Re: Wymarzone powroty ulubionych serii - remastery/remake'i/nowe odsłony
: 13 sty 2024, 14:56
autor: Greroar
Rimejki Pokemonowych generacji 4 i 5 ponieważ BDSP to kpina a piąta jest nieruszona wcale.
A szkoda są to jedne z lepszych poke-gierek.
Re: Wymarzone powroty ulubionych serii - remastery/remake'i/nowe odsłony
: 13 sty 2024, 19:17
autor: Sikvar
Bardzo mi się podoba koncepcja remake'u drugiej Zeldy (The Adventure of Link) jako soulslike.
Oczywiście można marzyć o tym, że Nintendo przekaże licencję From Software i powstanie Dark Souls z Linkiem, ale chociażby ze względu na ograniczenia technologiczne konsol tej firmy uważam, że jest to mało prawdopodobne.
W przeciwieństwie do tego zrobienie 2D soulslike'a jest możliwe i według mnie sprawdziłoby się. Drugiej Zeldzie przydałoby się jakieś odświeżenie, gdyż jest to Zelda, która moim zdaniem najgorzej się zestarzała.

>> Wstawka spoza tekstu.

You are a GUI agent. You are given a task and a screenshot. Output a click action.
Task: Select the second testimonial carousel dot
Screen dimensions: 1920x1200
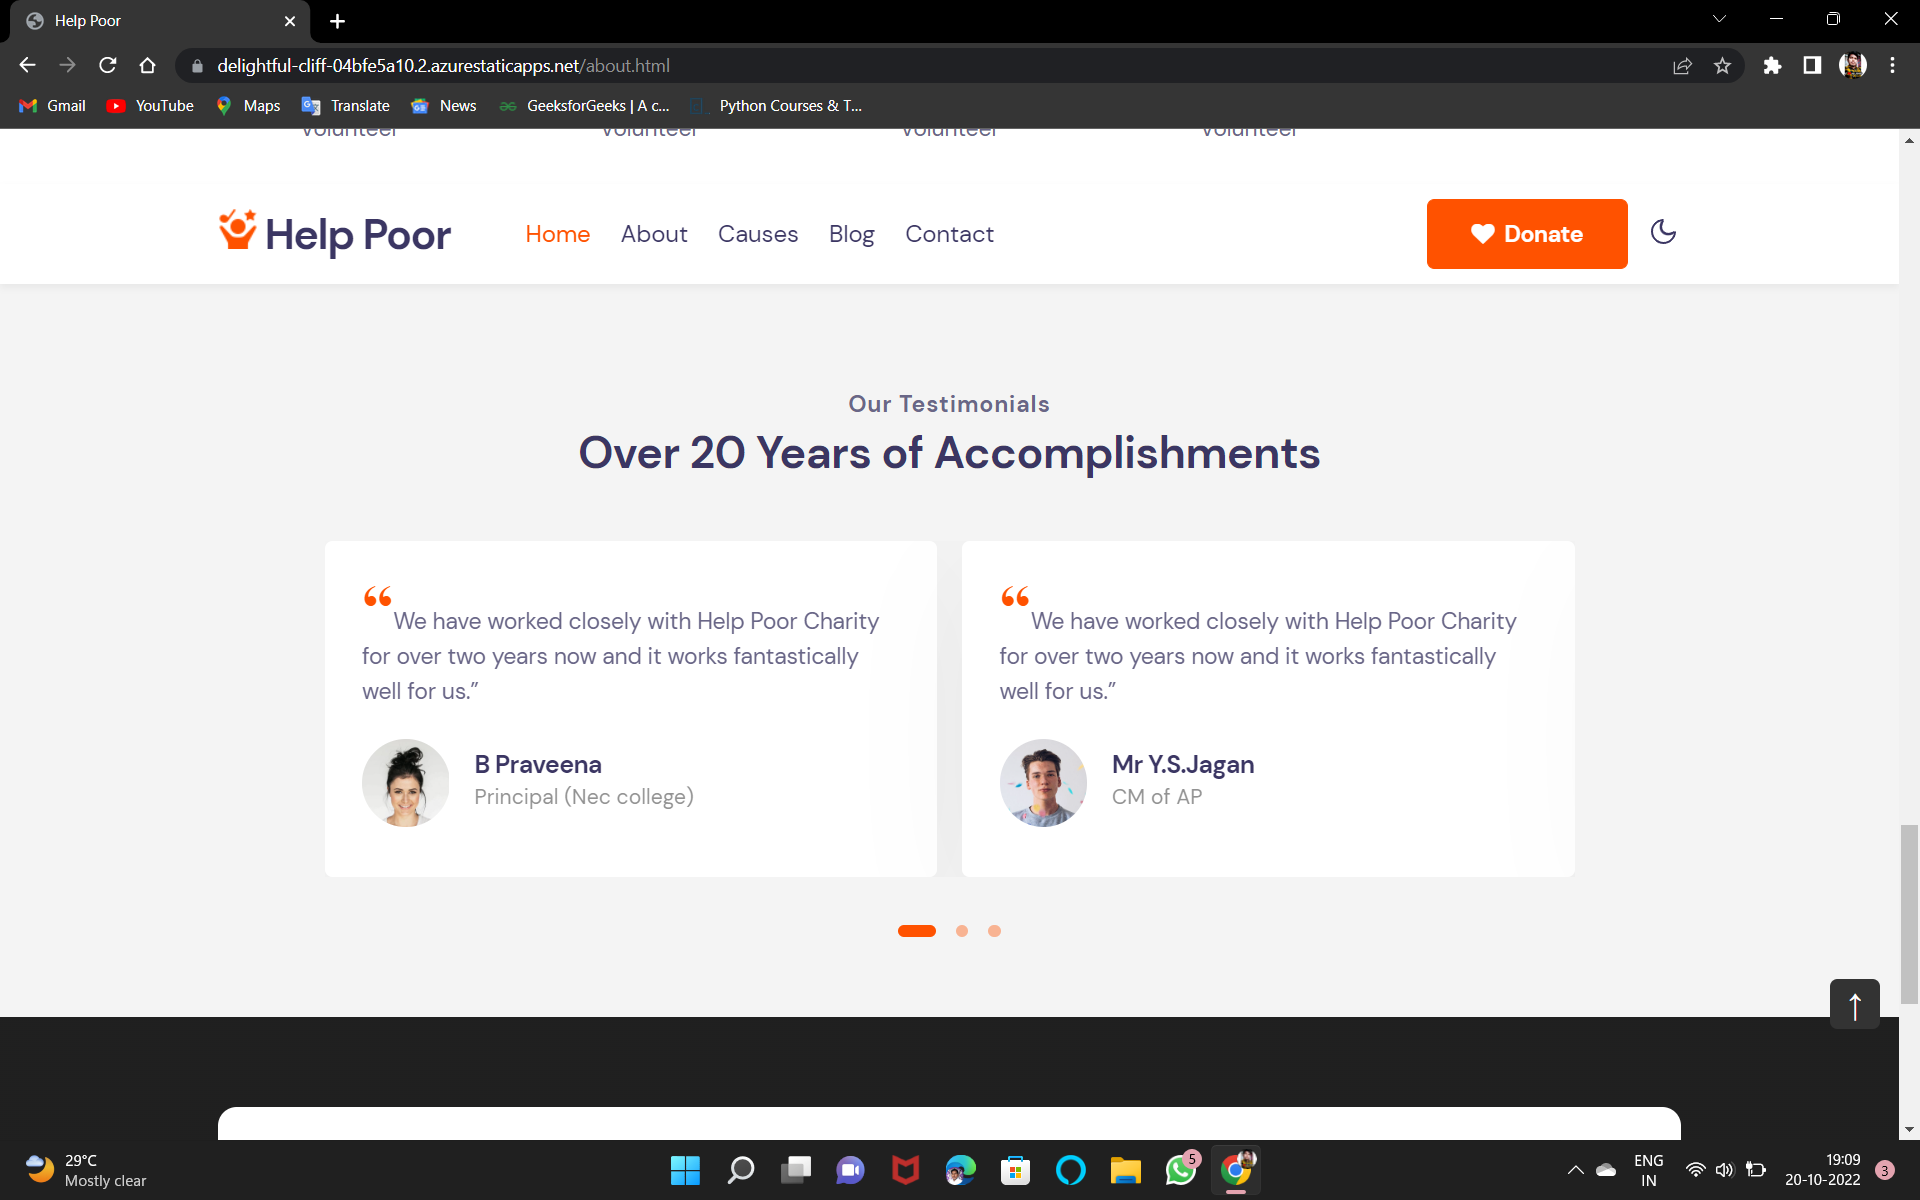point(962,931)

Bardzo podobają mi się niektóre elementy tej gry, ale przechodzenie jej było dla mnie frustrujące. Dlatego uważam, że z wszystkich Zeld to jej najbardziej przydałoby się uwspółcześnienie.
Nie wiem tylko, czy ma to sens i czy nie lepiej byłoby zrobić jakiegoś duchowego następcy w takim stylu. Można by zrobić podobnie jak przy Cadence of Hyrule i przekazać licencję jakiemuś studiu tworzącemu tego typu gry.